Hironari Miyazawa

Hironari Miyazawa (Japanese宫 沢 弘 成, Miyazawa Hironari; * 1927 in the prefecture of Tokyo) is a Japanese theoretical particle physicist.

Miyazawa studied physics at the University of Tokyo with the completion in 1950 and the PhD in 1953. As a post-doctoral researcher, he was from 1953 to 1955 at the University of Chicago in Gregor Wentzel and Enrico Fermi. 1955/56, he was at the Institute for Advanced Study ( also 1960/61 ). Then he went back to the University of Tokyo, where he received a full professorship in 1968. At times, he was the Director of The Laboratory for Mesonenphysik.

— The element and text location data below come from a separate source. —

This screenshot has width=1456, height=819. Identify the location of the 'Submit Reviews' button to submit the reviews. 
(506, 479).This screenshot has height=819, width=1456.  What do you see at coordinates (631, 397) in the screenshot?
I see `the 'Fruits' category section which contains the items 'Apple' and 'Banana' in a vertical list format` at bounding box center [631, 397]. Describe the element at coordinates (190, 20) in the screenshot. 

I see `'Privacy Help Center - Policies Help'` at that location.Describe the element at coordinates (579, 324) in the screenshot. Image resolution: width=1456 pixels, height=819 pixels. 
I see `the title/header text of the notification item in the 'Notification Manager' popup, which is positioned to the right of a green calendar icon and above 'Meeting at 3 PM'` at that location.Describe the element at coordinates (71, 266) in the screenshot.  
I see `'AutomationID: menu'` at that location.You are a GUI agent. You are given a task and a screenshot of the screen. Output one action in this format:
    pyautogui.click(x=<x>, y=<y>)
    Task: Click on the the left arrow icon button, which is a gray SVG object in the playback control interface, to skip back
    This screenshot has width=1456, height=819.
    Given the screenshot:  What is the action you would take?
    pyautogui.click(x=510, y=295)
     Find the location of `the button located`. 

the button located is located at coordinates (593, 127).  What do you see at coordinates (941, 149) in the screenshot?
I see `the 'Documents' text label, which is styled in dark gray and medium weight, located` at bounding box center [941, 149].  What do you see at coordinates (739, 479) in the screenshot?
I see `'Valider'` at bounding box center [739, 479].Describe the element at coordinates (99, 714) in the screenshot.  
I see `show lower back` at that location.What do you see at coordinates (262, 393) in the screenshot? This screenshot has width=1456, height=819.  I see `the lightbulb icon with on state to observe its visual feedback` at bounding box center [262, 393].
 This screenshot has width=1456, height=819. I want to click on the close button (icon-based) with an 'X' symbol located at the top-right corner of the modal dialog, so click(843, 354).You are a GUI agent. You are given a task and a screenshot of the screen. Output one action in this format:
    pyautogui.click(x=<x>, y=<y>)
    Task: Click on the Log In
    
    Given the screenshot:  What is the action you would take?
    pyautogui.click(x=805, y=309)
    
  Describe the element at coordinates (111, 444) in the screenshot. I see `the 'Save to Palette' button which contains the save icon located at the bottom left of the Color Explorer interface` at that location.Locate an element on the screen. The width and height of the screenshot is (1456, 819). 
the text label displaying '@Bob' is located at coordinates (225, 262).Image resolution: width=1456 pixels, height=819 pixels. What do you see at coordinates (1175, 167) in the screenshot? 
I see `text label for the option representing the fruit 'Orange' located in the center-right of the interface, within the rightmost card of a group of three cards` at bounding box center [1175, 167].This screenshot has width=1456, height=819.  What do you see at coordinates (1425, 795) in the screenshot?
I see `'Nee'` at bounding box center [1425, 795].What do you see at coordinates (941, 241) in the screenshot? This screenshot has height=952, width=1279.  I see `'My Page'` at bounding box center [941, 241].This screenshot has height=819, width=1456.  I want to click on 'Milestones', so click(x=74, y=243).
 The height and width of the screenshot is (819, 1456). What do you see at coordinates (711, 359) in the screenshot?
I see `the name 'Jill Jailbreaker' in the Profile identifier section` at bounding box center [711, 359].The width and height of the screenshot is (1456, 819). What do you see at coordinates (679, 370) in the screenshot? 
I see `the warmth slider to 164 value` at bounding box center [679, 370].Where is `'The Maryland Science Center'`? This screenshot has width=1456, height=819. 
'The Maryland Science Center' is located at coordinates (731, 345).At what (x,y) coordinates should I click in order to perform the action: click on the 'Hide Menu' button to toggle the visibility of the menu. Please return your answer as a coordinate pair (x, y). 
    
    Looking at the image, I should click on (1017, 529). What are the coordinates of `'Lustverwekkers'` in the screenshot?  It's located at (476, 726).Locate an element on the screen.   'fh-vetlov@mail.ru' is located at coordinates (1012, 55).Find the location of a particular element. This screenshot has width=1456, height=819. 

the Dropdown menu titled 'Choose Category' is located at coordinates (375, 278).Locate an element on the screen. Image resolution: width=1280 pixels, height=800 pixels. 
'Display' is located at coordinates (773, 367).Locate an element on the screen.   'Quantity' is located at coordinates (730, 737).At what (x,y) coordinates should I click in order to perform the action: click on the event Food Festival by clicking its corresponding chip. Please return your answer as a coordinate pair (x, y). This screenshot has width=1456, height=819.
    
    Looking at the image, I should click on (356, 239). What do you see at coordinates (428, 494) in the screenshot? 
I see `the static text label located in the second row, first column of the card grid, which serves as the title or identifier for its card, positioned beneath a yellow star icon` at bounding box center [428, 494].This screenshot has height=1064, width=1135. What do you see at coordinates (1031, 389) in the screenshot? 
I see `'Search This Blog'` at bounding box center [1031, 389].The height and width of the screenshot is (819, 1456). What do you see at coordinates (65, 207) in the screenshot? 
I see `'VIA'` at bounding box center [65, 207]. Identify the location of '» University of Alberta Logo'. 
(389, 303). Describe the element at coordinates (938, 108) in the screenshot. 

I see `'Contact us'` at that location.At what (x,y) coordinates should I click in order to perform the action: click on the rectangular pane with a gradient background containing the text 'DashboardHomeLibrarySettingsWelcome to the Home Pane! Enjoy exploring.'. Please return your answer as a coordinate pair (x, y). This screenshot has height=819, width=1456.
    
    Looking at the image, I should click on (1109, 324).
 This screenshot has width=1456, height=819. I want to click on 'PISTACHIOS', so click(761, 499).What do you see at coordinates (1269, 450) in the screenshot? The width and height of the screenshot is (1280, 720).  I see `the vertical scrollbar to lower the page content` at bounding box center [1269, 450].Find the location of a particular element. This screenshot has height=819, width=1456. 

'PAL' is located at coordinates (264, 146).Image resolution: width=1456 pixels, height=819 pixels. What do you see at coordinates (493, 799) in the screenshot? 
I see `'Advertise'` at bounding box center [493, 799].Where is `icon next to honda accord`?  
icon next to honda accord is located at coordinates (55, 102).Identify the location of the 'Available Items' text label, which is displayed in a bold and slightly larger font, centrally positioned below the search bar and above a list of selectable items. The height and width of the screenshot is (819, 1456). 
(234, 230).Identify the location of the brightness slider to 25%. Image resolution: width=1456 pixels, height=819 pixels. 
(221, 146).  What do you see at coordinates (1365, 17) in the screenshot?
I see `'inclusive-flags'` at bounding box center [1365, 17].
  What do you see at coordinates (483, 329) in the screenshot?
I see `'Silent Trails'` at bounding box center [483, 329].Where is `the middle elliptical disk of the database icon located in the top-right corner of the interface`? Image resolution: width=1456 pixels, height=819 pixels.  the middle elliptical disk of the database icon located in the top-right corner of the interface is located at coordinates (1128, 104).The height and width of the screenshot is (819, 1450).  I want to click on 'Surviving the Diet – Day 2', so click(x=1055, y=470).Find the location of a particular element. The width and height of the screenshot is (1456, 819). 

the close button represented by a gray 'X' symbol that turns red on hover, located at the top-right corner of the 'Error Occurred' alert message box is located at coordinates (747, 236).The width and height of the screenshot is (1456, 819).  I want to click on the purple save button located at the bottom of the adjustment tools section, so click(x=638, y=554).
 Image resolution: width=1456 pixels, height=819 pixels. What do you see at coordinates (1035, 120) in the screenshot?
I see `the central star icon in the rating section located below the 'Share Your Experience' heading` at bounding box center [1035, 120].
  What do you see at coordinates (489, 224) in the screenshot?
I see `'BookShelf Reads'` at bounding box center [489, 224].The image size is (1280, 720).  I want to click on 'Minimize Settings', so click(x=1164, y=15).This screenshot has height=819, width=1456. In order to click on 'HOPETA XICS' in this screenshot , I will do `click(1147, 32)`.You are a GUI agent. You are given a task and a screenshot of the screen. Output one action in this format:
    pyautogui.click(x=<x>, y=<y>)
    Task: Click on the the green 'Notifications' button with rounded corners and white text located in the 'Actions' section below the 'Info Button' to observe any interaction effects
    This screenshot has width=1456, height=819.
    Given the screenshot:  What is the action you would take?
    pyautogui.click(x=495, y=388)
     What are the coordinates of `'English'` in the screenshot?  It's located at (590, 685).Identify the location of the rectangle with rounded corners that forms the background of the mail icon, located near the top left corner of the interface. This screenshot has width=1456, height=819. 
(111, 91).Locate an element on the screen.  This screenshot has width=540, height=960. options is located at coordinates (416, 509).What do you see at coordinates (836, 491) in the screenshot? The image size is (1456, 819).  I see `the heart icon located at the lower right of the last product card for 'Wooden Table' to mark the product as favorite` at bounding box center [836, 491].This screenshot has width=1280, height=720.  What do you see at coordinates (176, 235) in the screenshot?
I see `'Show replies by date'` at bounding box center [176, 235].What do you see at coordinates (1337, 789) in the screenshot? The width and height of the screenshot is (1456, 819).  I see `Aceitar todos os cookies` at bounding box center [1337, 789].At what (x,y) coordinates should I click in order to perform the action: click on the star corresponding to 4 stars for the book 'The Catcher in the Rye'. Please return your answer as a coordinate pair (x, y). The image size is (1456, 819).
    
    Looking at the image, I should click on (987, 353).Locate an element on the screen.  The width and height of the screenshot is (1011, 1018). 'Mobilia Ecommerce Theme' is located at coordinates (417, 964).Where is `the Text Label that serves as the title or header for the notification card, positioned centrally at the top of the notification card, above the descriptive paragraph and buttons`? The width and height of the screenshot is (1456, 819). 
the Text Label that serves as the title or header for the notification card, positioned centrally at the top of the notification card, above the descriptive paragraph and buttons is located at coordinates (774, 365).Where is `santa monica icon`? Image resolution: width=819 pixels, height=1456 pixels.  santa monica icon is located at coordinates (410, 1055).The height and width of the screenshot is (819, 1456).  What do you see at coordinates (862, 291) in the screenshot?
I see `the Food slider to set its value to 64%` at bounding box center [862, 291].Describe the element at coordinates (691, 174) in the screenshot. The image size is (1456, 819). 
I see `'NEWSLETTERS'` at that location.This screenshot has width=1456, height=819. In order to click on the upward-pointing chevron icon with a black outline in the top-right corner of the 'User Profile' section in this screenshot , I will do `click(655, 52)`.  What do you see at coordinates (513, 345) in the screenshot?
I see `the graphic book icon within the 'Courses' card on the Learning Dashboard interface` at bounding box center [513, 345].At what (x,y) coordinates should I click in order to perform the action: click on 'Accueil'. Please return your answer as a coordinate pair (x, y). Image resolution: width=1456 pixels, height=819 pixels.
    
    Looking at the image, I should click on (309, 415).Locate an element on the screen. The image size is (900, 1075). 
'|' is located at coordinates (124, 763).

After retirement, he went in 1988 at the University of Kanagawa and taught there until 1998.

During his stay in Chicago, he developed with Marvin Goldberger and Reinhard Oehme one named after them sum rule in the application of dispersion relations to pion Nukleonenstreuung.

He also wrote in the 1960's early works, in which supersymmetry was introduced between baryons and mesons, but these were largely ignored at the time and had no effect on the actual development of supersymmetry in the 1970s.

He has been a visiting professor in Chicago and at the University of Minnesota.

He is a Fellow of the American Physical Society.